Files
CGA-bench/experiments/README_paper_experiments.md

76 lines
2.2 KiB
Markdown
Raw Normal View History

2026-05-22 10:02:42 +08:00
# CorrectBench Paper Experiments
This directory contains the batch runner and analyzer used to execute the
paper-style Baseline vs CGA study on FSM/protocol tasks.
## Scope
- Task set: `experiments/paper_tasks.py`
- Base config: `config/configs/paper_fsm_qwen.yaml`
- Runner: `experiments/run_paper_experiments.py`
- Analyzer: `experiments/analyze_paper_experiments.py`
## Conditions
- `baseline`: runs the full CorrectBench pipeline but skips CGA optimization.
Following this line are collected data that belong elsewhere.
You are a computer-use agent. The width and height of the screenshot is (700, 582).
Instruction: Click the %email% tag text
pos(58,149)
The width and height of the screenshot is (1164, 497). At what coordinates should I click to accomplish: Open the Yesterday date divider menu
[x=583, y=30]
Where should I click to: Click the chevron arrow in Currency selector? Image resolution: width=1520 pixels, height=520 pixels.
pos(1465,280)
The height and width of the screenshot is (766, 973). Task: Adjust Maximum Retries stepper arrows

A single coverage collection pass is still executed so the structural
coverage metric remains directly comparable with CGA.
- `cga`: runs the full pipeline with CGA enabled.
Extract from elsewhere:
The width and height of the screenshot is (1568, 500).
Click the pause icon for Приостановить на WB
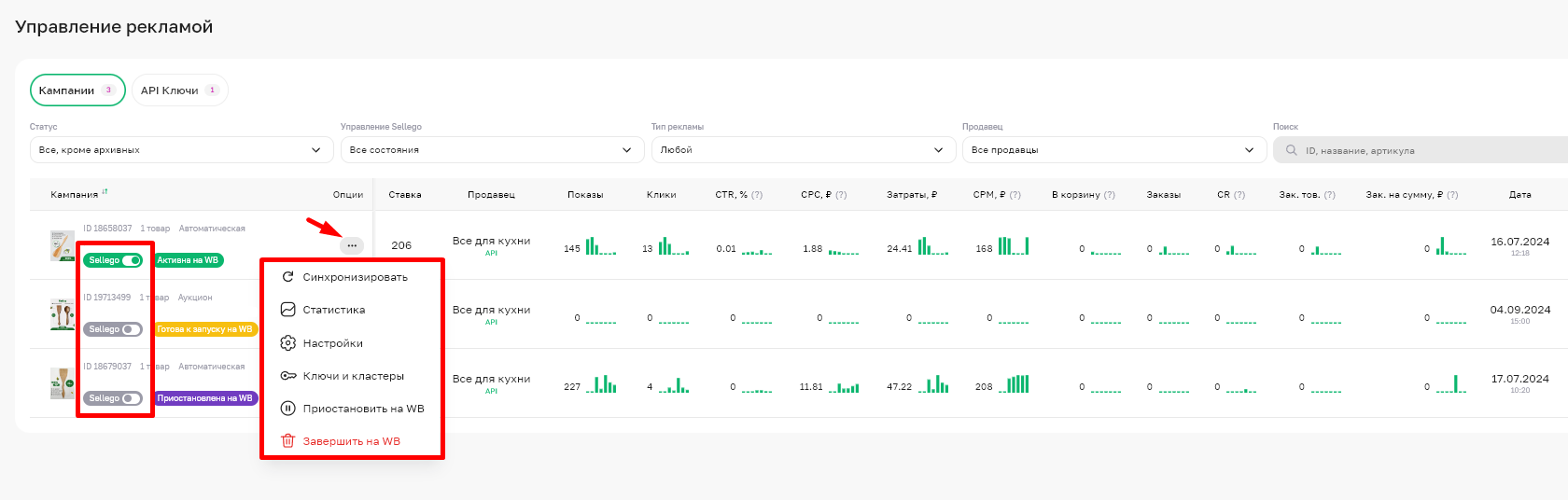click(288, 409)
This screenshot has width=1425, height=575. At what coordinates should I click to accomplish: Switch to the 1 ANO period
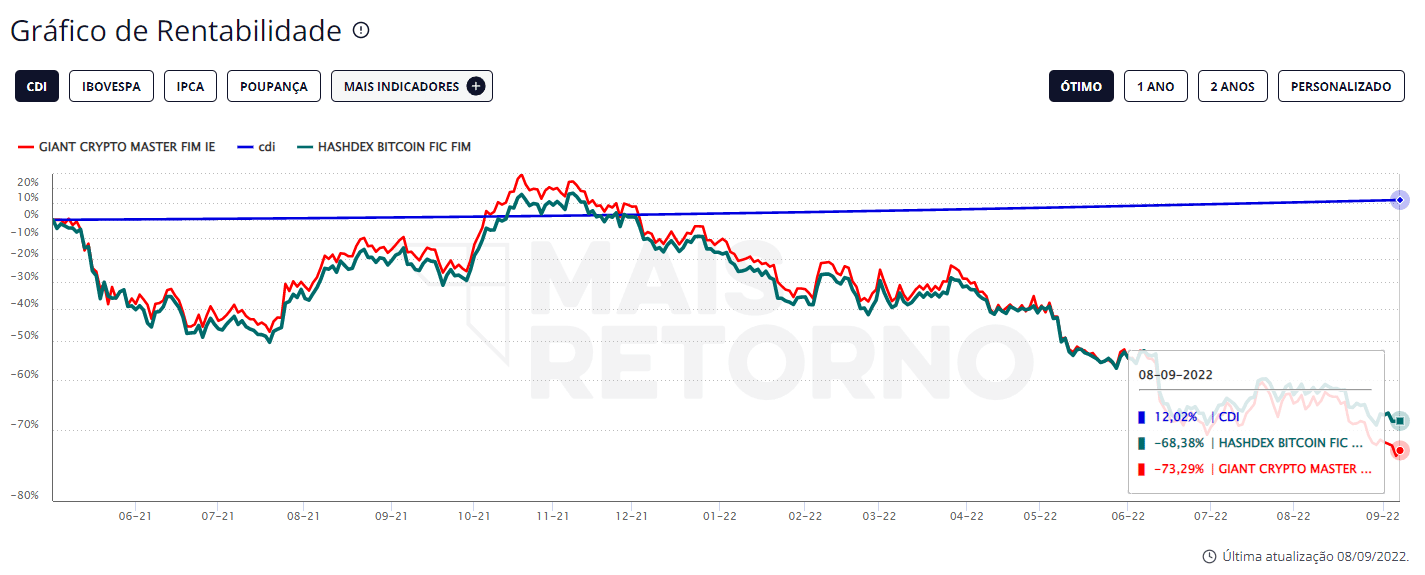pyautogui.click(x=1155, y=87)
## Recommended main experiment
Run 5 repeats for each condition:
```bash
venv/bin/python experiments/run_paper_experiments.py \
--base-config config/configs/paper_fsm_qwen.yaml \
--experiment-name paper_fsm_qwen \
--models qwen-max \
--conditions baseline cga \
--repeats 5
```
If you want a quick smoke test first:
```bash
venv/bin/python experiments/run_paper_experiments.py \
--dry-run \
--limit-tasks 2 \
--repeats 1
```
## Analyze outputs
After runs finish, analyze the generated manifest:
```bash
venv/bin/python experiments/analyze_paper_experiments.py \
--manifest analysis/paper_runs/paper_fsm_qwen/run_manifest.json
```
Optional output directory:
```bash
venv/bin/python experiments/analyze_paper_experiments.py \
--manifest analysis/paper_runs/paper_fsm_qwen/run_manifest.json \
--output-dir analysis/paper_runs/paper_fsm_qwen/final_analysis
```
## Files to use in the paper
- Run-level source of truth: each run's `Chatbench_RunInfo.json`
- Per-task iteration trace: each task's `task_log.log`
- Main aggregated table: `task_summary.csv`
- Paired Baseline vs CGA deltas: `paired_deltas.csv`
- Per-task mean delta and bootstrap CI: `task_delta_summary.csv`
- Overall statistics and Wilcoxon test: `stats_summary.txt`
- Case-study pointers: `case_studies.md`
## Notes
- Structural coverage is the Verilator annotated score used by CorrectBench.
It is not pure line coverage and not functional coverage.
- The analyzer uses pure-Python bootstrap CI and Wilcoxon logic so it does not
require SciPy.
- If `matplotlib` is installed, the analyzer also emits the four paper figures.